• _Data lines_
------------------------------------

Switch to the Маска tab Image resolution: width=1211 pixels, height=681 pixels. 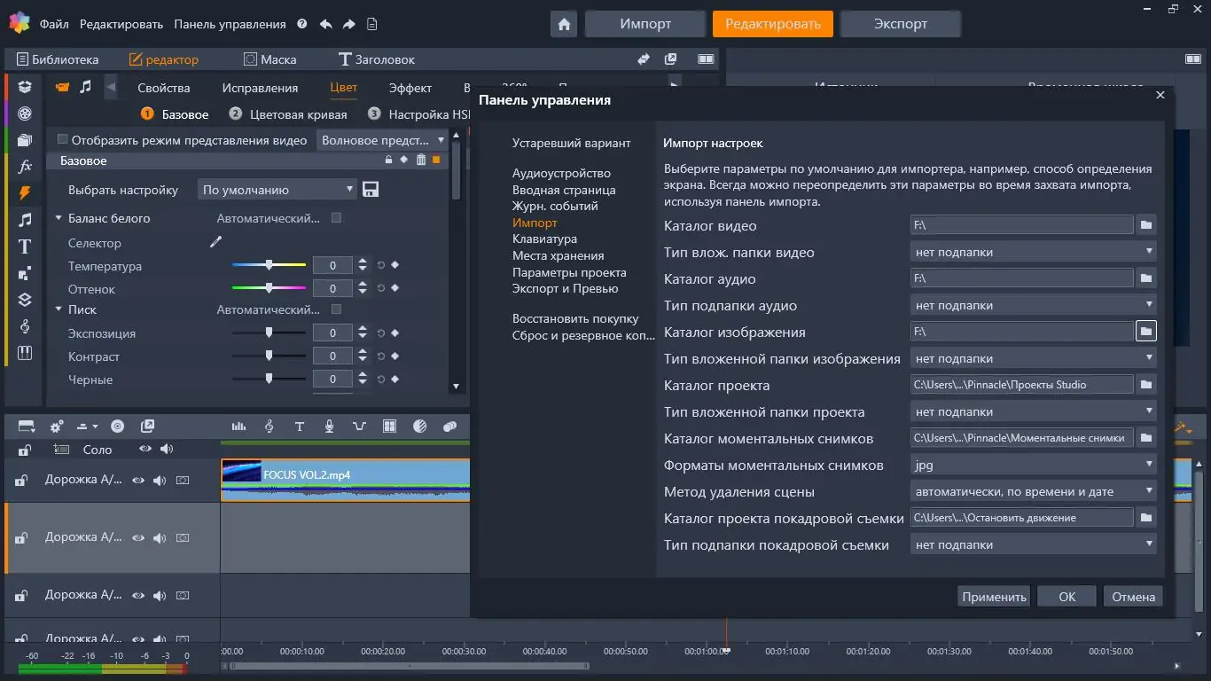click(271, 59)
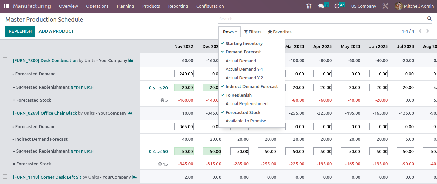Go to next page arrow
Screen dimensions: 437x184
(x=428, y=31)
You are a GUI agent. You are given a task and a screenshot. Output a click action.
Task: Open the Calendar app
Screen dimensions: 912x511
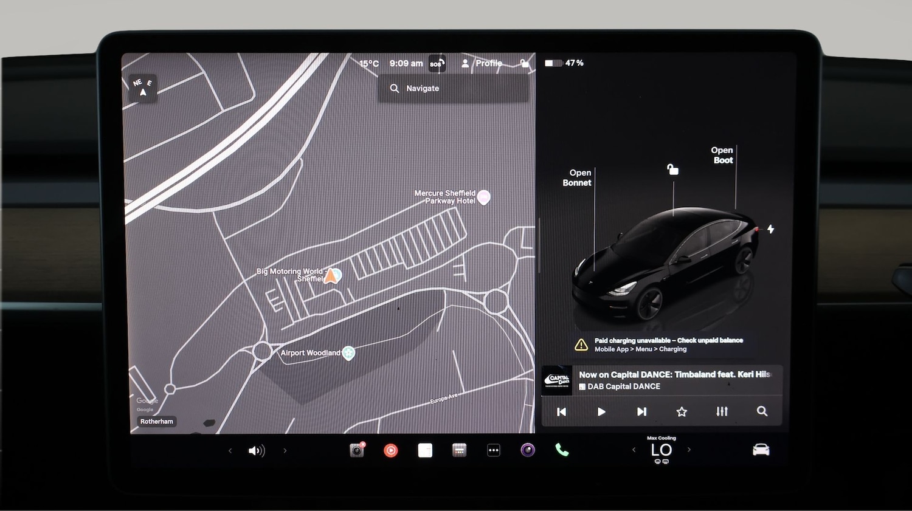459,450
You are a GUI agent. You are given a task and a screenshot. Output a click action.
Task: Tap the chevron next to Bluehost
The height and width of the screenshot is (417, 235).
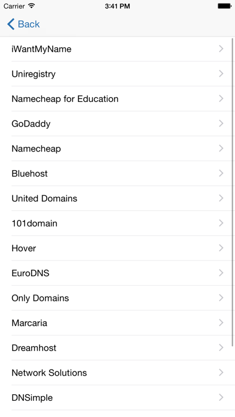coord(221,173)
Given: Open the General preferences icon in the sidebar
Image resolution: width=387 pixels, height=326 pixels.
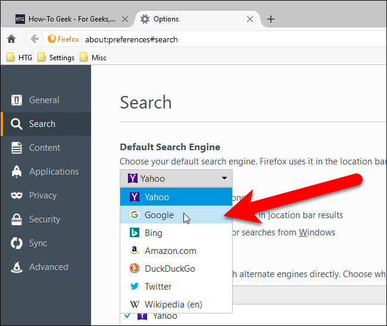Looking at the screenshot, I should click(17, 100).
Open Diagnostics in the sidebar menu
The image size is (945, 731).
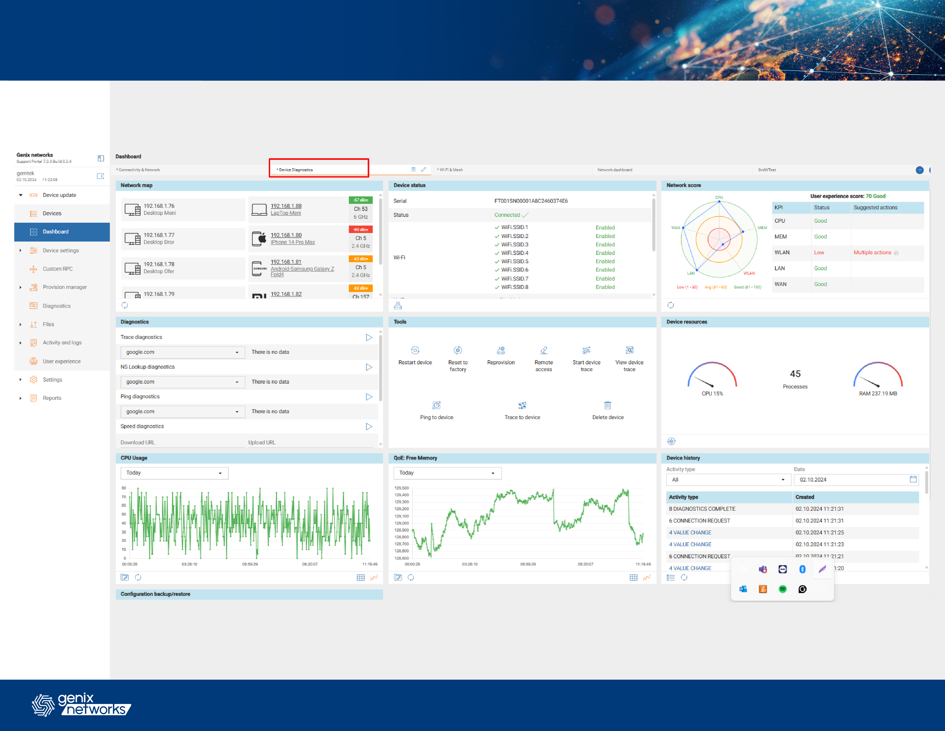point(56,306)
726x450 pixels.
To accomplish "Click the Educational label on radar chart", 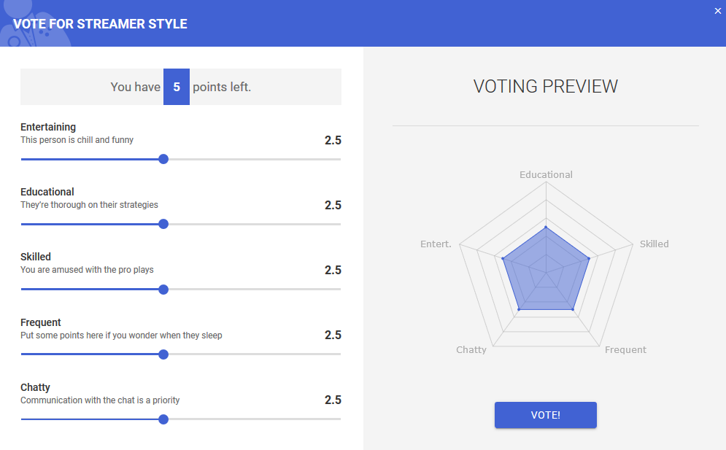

------------------------------------

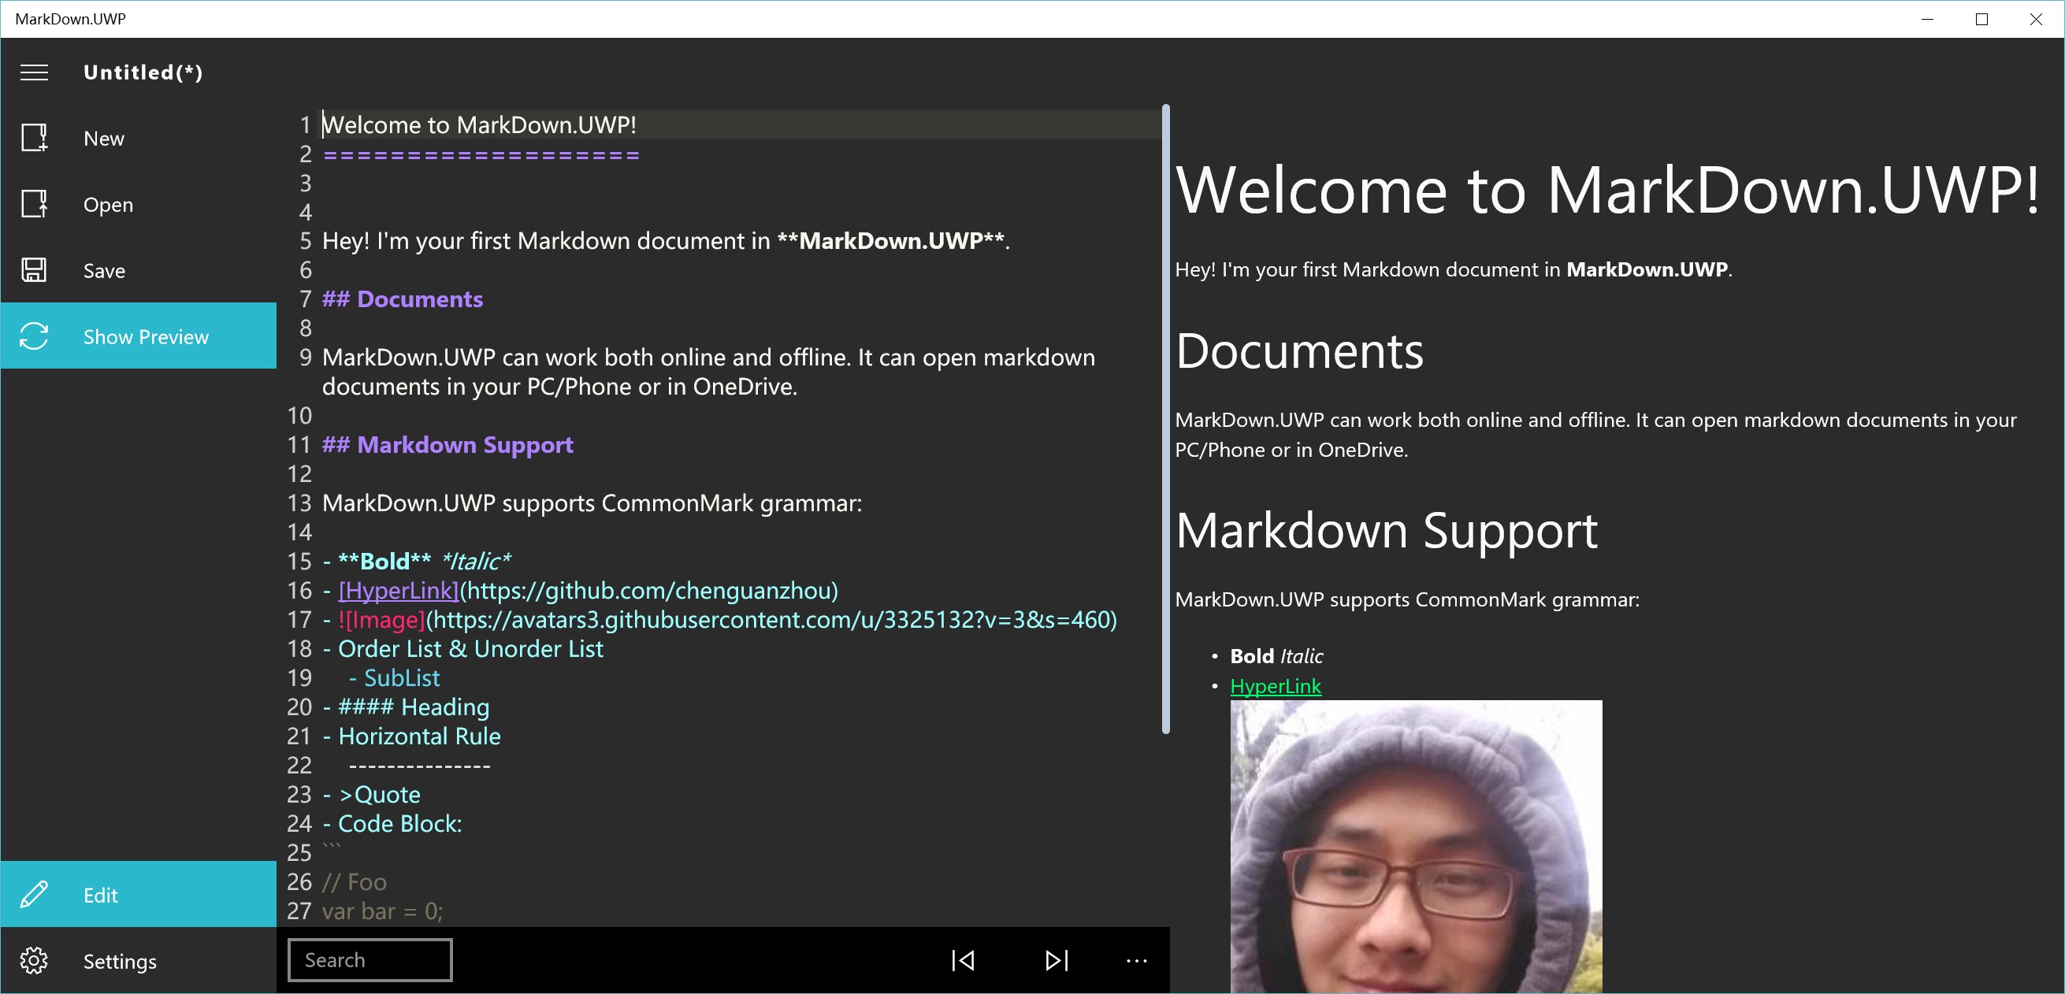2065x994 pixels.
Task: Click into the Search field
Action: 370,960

------------------------------------

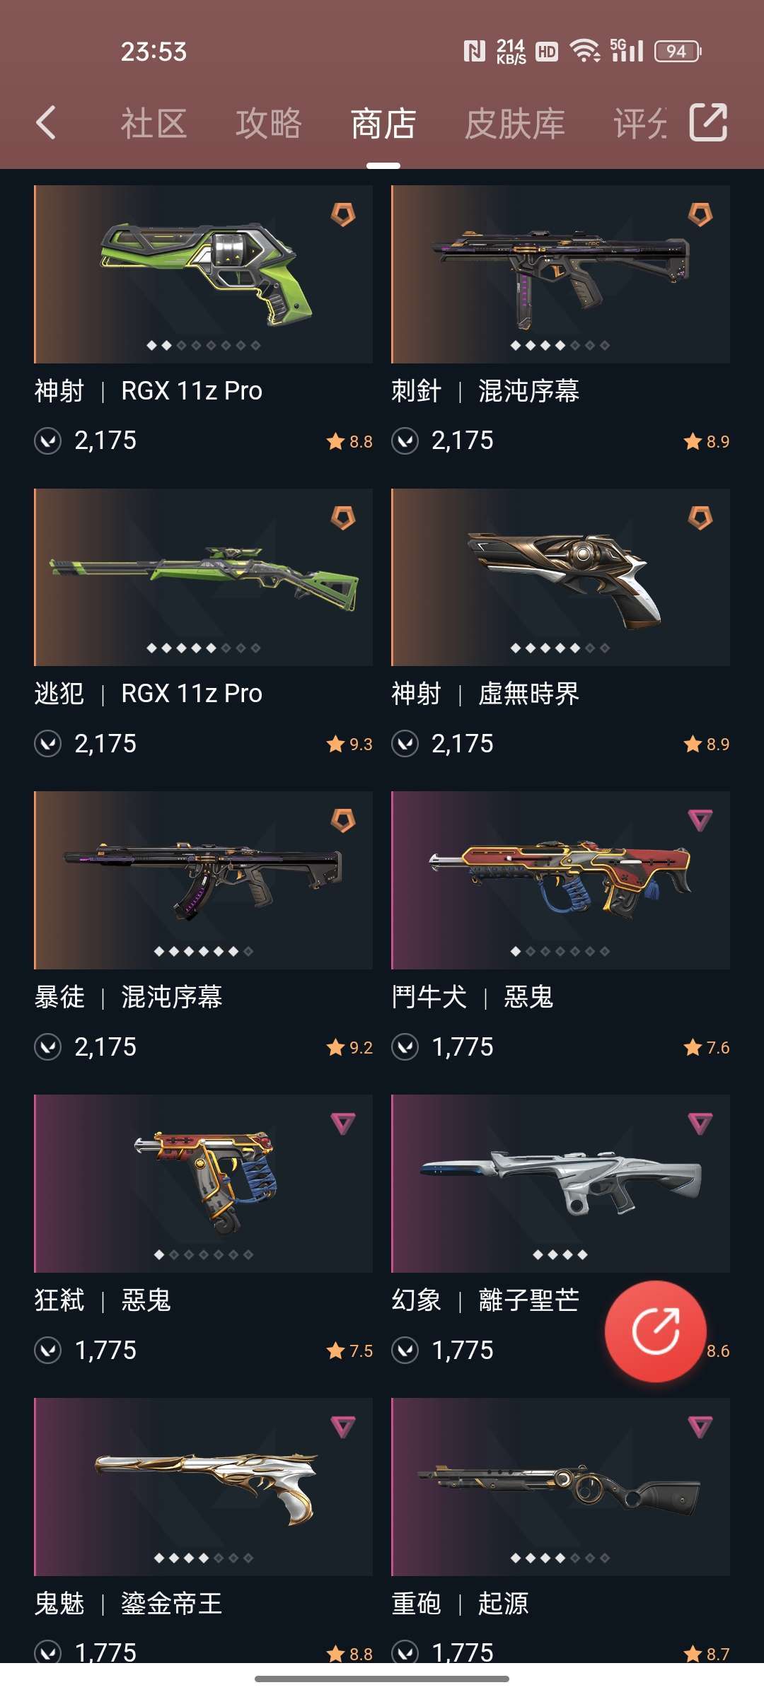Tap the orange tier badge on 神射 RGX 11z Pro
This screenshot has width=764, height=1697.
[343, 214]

------------------------------------

• _Work to complete_
Write out the part of the material that opens with the line containing "Given: Open the" and closes with the line containing "the Educational label" as a JSON list of strings, one per line, with blank lines omitted. Leave the pictures out.

• _Worked answer_
[
  "Given: Open the General preferences icon in the sidebar",
  "Image resolution: width=387 pixels, height=326 pixels.",
  "Looking at the screenshot, I should click(17, 100).",
  "Open Diagnostics in the sidebar menu",
  "The image size is (945, 731).",
  "point(56,306)",
  "726x450 pixels.",
  "To accomplish \"Click the Educational label on radar chart\", "
]